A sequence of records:
┏━━

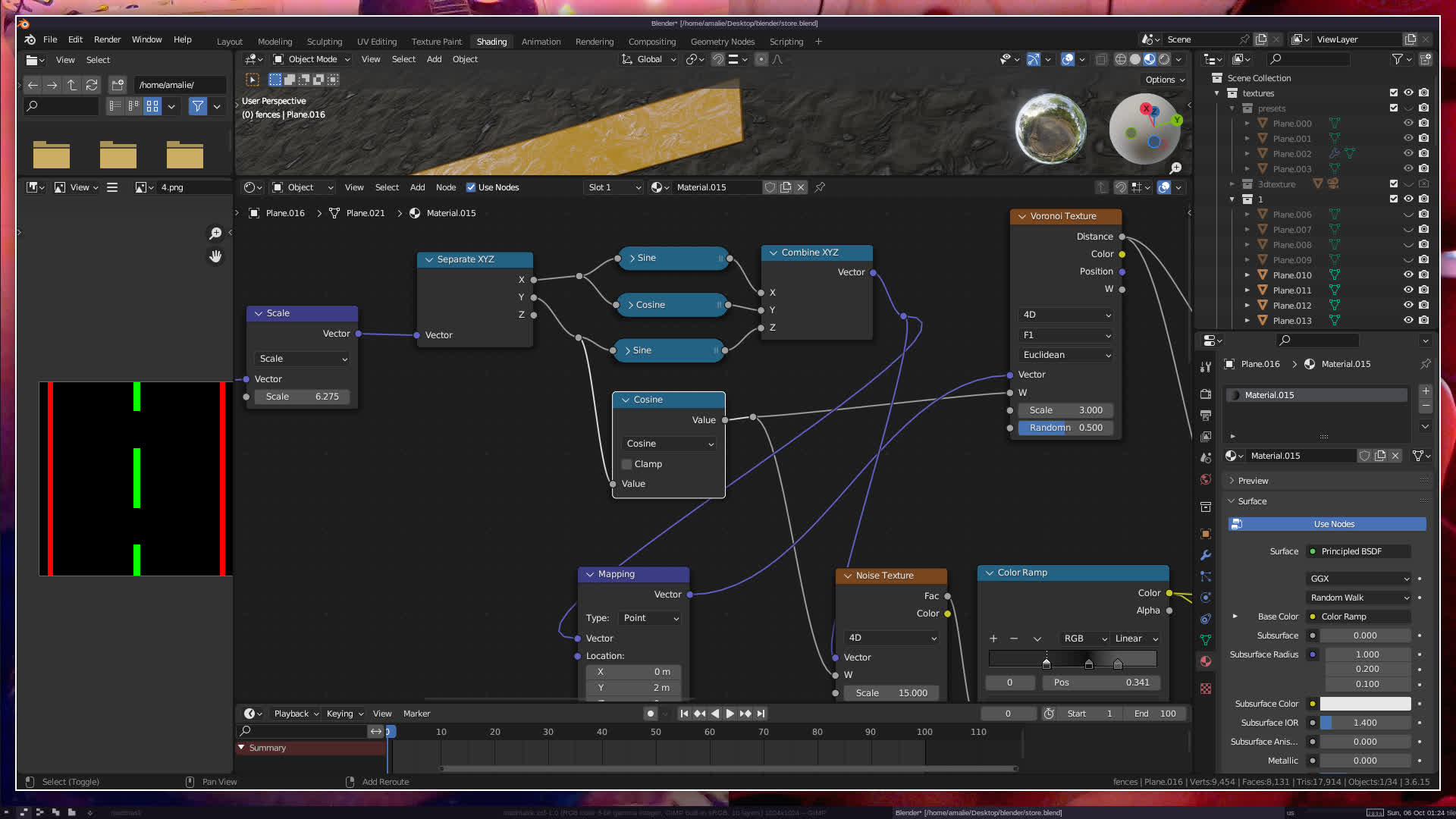Click the Randomness slider on Voronoi Texture
This screenshot has height=819, width=1456.
coord(1065,428)
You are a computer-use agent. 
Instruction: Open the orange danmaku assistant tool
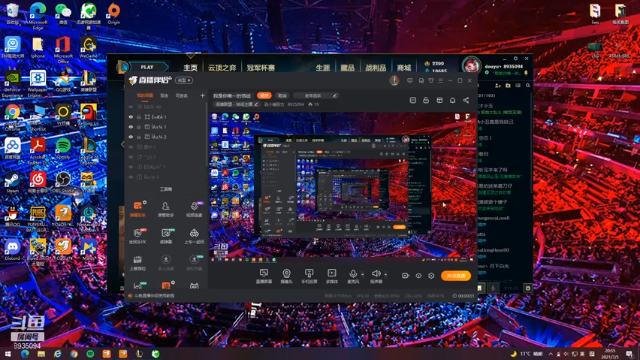138,209
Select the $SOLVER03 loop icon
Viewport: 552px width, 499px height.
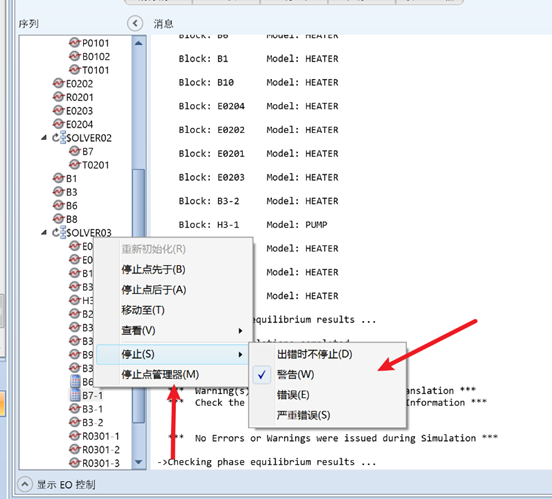pos(59,232)
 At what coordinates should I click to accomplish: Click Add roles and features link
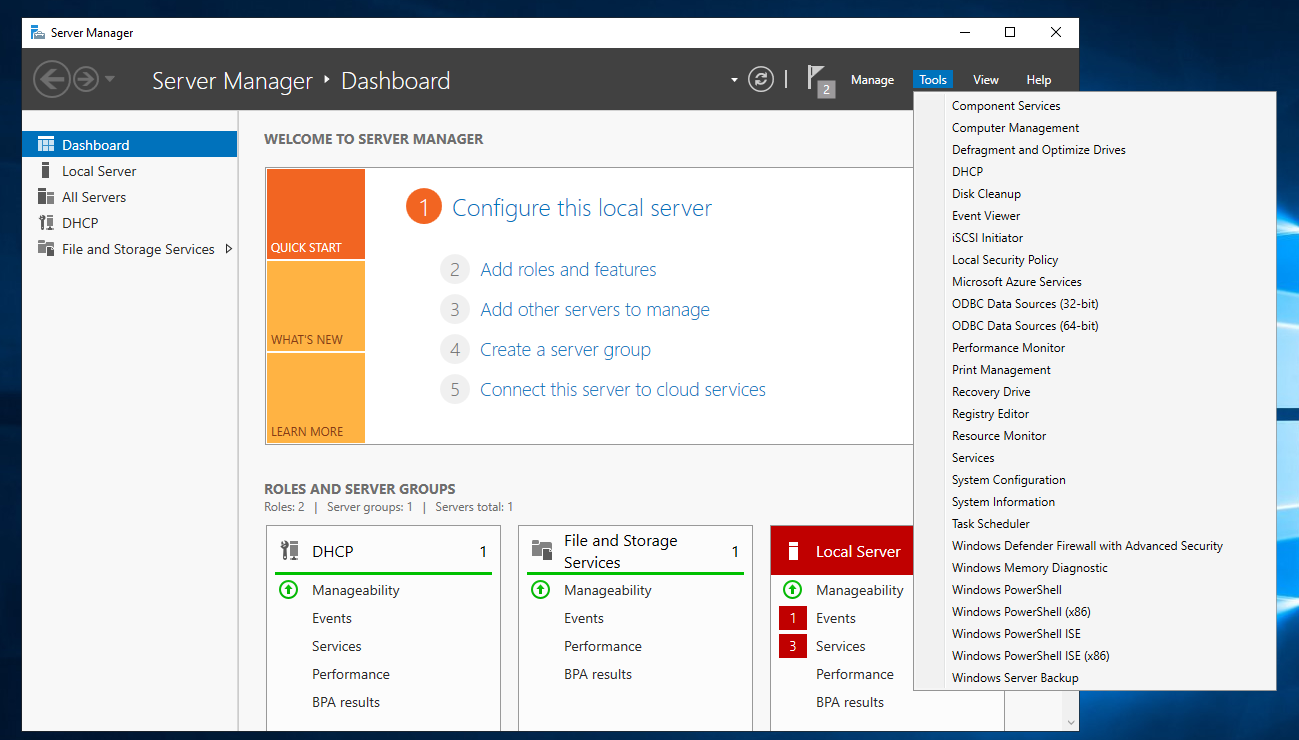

┗━━

EXERCISE → Change every instance of "Select" to "Choose" in the listing above, keeping everything else identical, and leave the pictures out of your answer.

TASK OUTPUT →
Click the Randomness slider on Voronoi Texture
This screenshot has height=819, width=1456.
coord(1065,428)
You are a computer-use agent. 
Instruction: Open the orange danmaku assistant tool
138,209
Choose the $SOLVER03 loop icon
Viewport: 552px width, 499px height.
pos(59,232)
 At what coordinates should I click to accomplish: Click Add roles and features link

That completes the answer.